The footprint identification technique (FIT) is a tool for monitoring endangered species. It was developed by WildTrack with the help of bushmen trackers in Southern Africa. From digital images of footprints alone, FIT can identify at the species, individual, age-class or gender levels.

A full report of the technique as used for white rhino in Namibia has been published in the journal Endangered Species Research (ESR).

Alibhai, S.K., Jewell, Z.C. & Law P.R. (2008). Identifying white rhino (Ceratotherium simum) by a footprint identification technique, at the individual and species levels. Endangered Species Research 4: 219-225

There are two main stages in the FIT procedure; firstly the capture of footprints and conversion of a footprint into a geometric profile which serves as the data and secondly, analyses to which the data are submitted for the purpose of classification.

Identifying footprints (tracks) is a real challenge; there are four levels of complexity. Firstly each species has a different foot anatomy, and FIT must be flexible enough to produce a customised species algorithm; the set of variables which determine the characteristics of that species. Secondly, within each species, each individual has its own unique foot characteristics, analogous to our fingerprints. Thirdly, each individual has four feet, and it is necessary to identify which track results from each foot in order to standardise the analytical procedures. Lastly, each time the individual puts a foot on the ground, it leaves a slightly different track. This is determined by many factors, including the gait of the animal, substrate type, moisture levels and weather conditions. In order to account for the variation of tracks along the same trail (ie. made by the same animal), we collect 6-8 different tracks from each trail.

the front and back, left and right prints of a tiger

the front and back, left and right prints of a tiger

Digital images of the track made by that foot are collected, at a size of 1200×1600 or greater. Images are taken according to a standardised protocol. A scale is placed next to the track, a direct overhead view is used, and a photo-ID slip or voice-tag is attached to the image with details of data, track number, photographer etc. The resulting image and tag are uploaded to a laptop, and optimised using standard commercial image manipulation software.

The next step is the selection and positioning of anatomical ‘landmark’ points on the track. Landmark points are selected on the basis of foot anatomy to include those points which are clearly definable and repeatable across many tracks. After placing these landmark points a set of derived landmarks, geometrically constructed from the set of natural landmarks, is then defined. The derived points are positioned by JMP script into which their geometrical constructions have been entered. The full set of points is designed to allow all measurements that one anticipates might prove useful in discriminating between tracks. The geometric profile typically contains many measurements (more than 100 in application of FIT to the black rhino). The measurements consist of lengths, angles and areas (polygons approximating to the area).

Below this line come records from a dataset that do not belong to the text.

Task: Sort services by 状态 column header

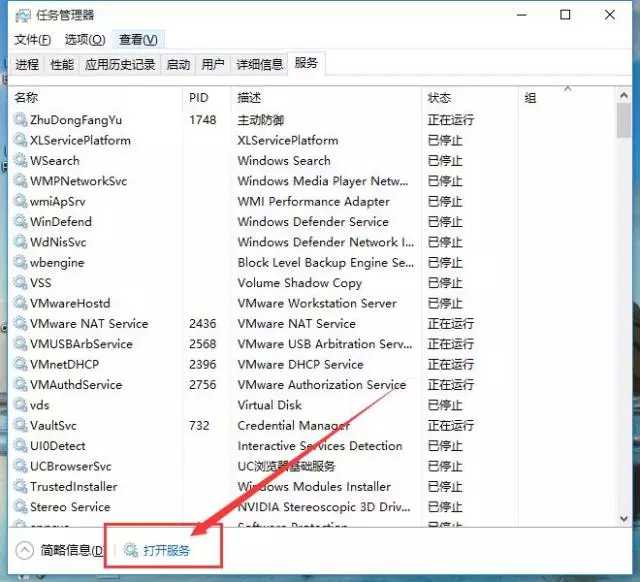Action: click(x=440, y=98)
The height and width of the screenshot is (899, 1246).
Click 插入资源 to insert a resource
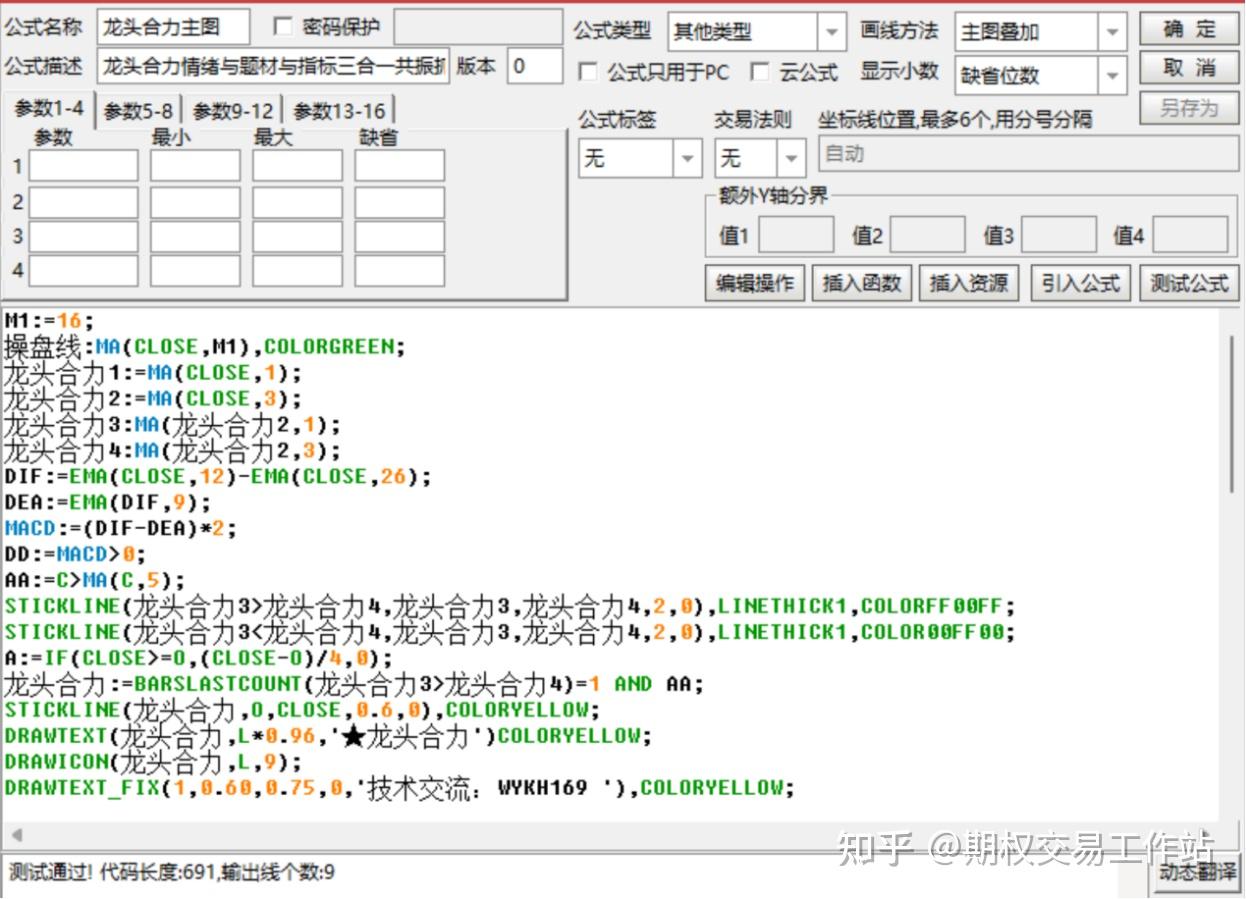(x=968, y=282)
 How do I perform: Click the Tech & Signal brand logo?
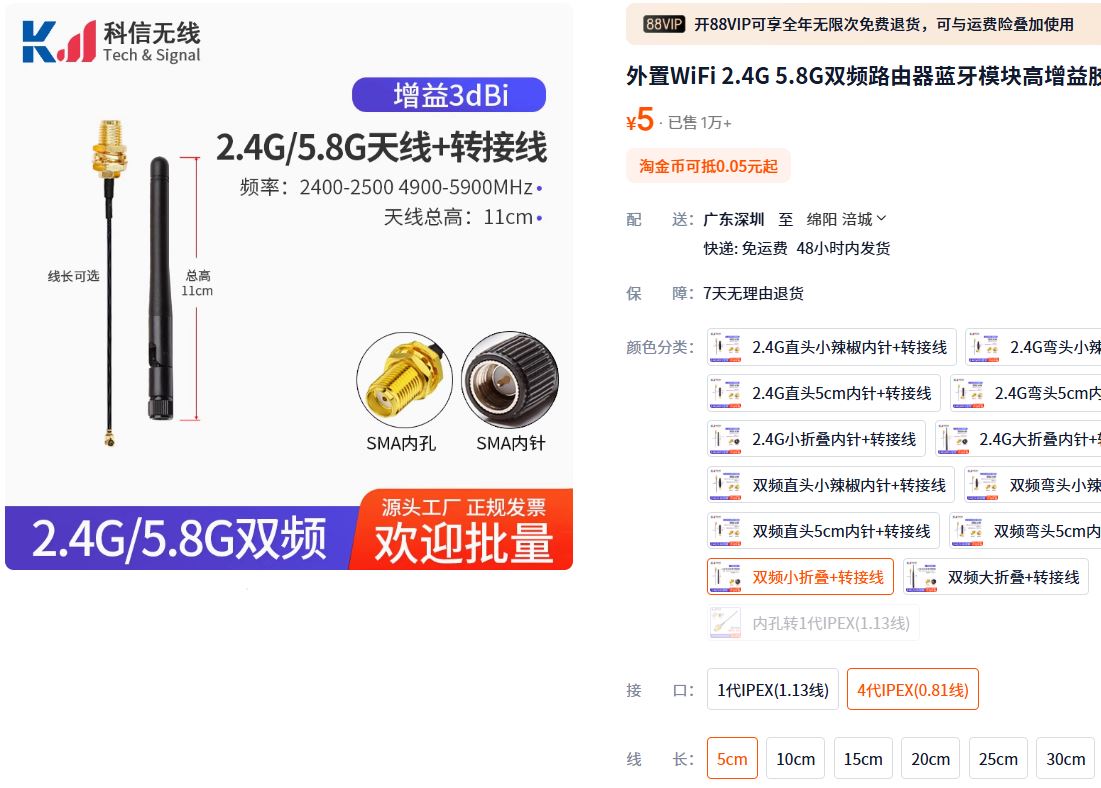click(x=112, y=41)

The first step in the FIT analysis is the reduction of the total number of measurements to the set (the FIT algorithm) which provides a good discrimination at the level required. For this purpose, a library of footprints from known individuals is required. We collect prints from known wild animals, or from captive individuals for this one-off process to develop the species algorithm. Stepwise variable selection in simple discriminant analysis provides selection of those variables which will produce an effective classification. Once this step is complete, it is then possible to use FIT to discriminate for censusing (estimating an unknown population) or monitoring (following individuals in a known population). Normally the evaluation of the status of endangered species would begin with a census and then proceed with frequent monitoring updates.

For censusing we have developed a new Canonical Pairwise Comparison Technique (CPCT). For each pair of tracks, two groups are formed, one from each track, and in addition a third group, the Reference Centroid Value (RCV), consisting of all the footprints in the library other than those belonging to the two test tracks. The CPCT computes the two canonical variates for these three groups and inspects the corresponding plot in canonical space of group means and 95% confidence regions. If the confidence regions of the two test tracks overlap the tracks are from the same animal. If not, from different animals. Testing the accuracy of FIT for censusing the white rhino using three different methods we achieved accuracies of between 91 -99%.

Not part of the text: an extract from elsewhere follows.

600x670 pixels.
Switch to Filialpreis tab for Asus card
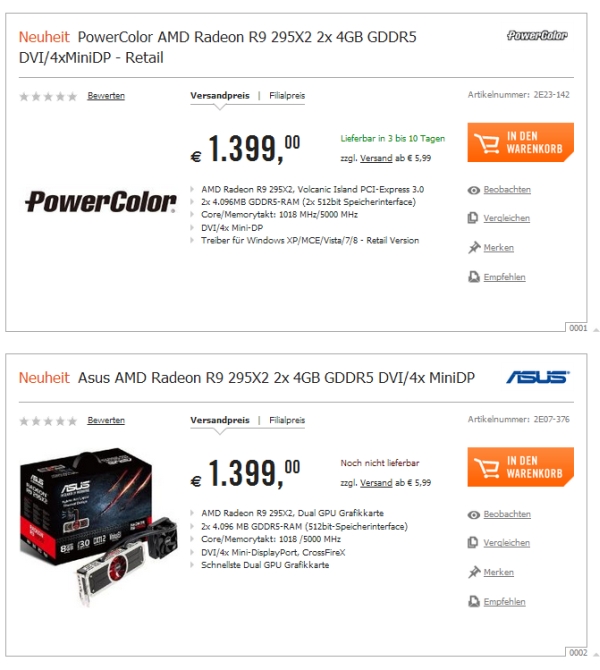click(287, 421)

CCTP_diagram-200-150For monitoring, we have developed the Canonical Elipse Reduction Technique (CERT). Here each known individual is represented by a set of footprints and a new, unknown, track is tested against these to see which it matches. JMP computes the first two canonical variates for these data and produces the corresponding 2-dimensional (canonical space) plot of group means and 95% confidence ellipses. All groups whose confidence ellipses do not overlap with the unknown track are set aside and the procedure repeated. If this routine ultimately results in a plot of the unknown track overlapping exactly one group, that group’s identity is assigned to the track. Otherwise the track remains unclassified. Testing the accuracy of FIT for monitoring white rhino using two different test methods gave accuracies of between 93% and 97%. Species identifications are in the range of 95 – 98% accuracy.

We have also successfully tested the use of Footprint identification as a recognition technique in mark-recapture studies. Here it provides an opportunity to sample footprints from a study site in which animals are reclusive, nocturnal, or otherwise difficult to observe directly.